As Bairns (Children) how we looked forward to it, New Rubbers (Gym shoes), The Races and the Shows (Fairground). It ranked up there with Christmas and Birthdays.
In the days before Computers & Playstation’s and when TV was in its infancy, it was one of the events of the year.
It would start on the Friday with the perambulation of the “Burry Man” I remember helping when Kitter Magan was Burry Man and Watte Quigley & Jackie Hart were his helpers. For years after that the Reid family organised the Burry Man Walk and indeed Colin Reid still assists to this day.
On the Friday would also be the Boundary Race for local men, No fancy Nike Trainers or tracksuits in these days, it was jackets off shirt sleeves rolled up and off you went.

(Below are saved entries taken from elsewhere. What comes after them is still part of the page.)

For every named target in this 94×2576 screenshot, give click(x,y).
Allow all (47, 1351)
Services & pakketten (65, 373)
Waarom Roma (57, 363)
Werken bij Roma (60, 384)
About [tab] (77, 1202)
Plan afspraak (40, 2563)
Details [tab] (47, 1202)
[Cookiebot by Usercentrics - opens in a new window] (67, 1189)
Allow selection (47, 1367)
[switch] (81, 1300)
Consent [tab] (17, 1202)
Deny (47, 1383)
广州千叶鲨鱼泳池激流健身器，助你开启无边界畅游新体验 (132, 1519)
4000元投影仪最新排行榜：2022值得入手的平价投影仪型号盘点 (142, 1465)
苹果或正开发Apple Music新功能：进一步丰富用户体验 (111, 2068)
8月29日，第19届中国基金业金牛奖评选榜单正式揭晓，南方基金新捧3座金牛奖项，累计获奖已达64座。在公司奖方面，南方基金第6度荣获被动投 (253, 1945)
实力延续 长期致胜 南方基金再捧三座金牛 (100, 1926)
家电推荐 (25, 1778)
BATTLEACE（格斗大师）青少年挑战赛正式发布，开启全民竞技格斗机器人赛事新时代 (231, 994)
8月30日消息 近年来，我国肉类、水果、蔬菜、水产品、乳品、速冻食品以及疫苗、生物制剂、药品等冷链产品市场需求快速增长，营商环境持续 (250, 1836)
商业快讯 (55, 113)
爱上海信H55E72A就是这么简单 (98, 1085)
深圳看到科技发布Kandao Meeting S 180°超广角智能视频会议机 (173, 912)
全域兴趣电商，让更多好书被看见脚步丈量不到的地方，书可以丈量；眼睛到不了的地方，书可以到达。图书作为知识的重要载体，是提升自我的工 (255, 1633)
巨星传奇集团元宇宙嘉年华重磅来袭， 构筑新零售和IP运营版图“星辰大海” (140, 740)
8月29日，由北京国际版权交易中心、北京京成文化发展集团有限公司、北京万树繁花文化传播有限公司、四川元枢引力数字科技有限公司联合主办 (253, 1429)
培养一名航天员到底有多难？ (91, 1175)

Names like Tam McLaren, Tam Cooper, and Johnny Walker come to mind and in the later years Rob Robertson, Norman Weir, J Smith and R Hurley. After the Boundary Race it was the Greasy Pole at the back of Craws Close where Hill Court Flats now stand. Auld Worthies would climb the pole, Kate McKay, Tober Smith, P Marshall, Sam Corson are just some of the names then again in the Treacle scone Race which Kate again would enter along with Killiecrankie the Town Crier. Incidentally Kate was still entering the Greasy Pole well into her 80’s.
The Big Day! All the Bairns would meet at McIver`s brae and Parade along the street behind The Queen & her retinue.
The Crowning was held at the Fountain next to the Town Hall and after the ceremony the Queen along with the Burgh Councillors would retire to wemys’s (Queensferry Arms) for lunch.
Killicrankie would then call the Burgh Races, Firstly for the men from Bellstane to the Sealscraig and back. I remember names like Peter Scott and a fair sprinkle of O’Donnell’s and Kennies ect. Then the Ladies Race from the Bellstane to the old Post Office and back. (No Cobbles to slip on in theses days). Everybody would then Parade up to the Burgess park, where the Bairns got their bags usually a pie, an apple and orange juice.
Children’s Race followed, and then a Glorious time was had on Codonas shows which were also in the park. On a wet day you’d be up to your knees in Glaur (MUD).
The Fair has changed in recent years with all the events in the High Street and the Shows at the Hawes. The greasy pole has been replaced with the Bellstane Walk a popular event where two 80LB weights are carried along the High Street.
Basically the Fair still remains an attraction particularly for auld Ferry families. A walk along the High Street on the Saturday will renew friendships with old friends and schoolmates from all around the UK as well as abroad particularly Canada and the USA.
The Fair need your support in way of volunteers as well as monetary donations. Let’s Keep it Going!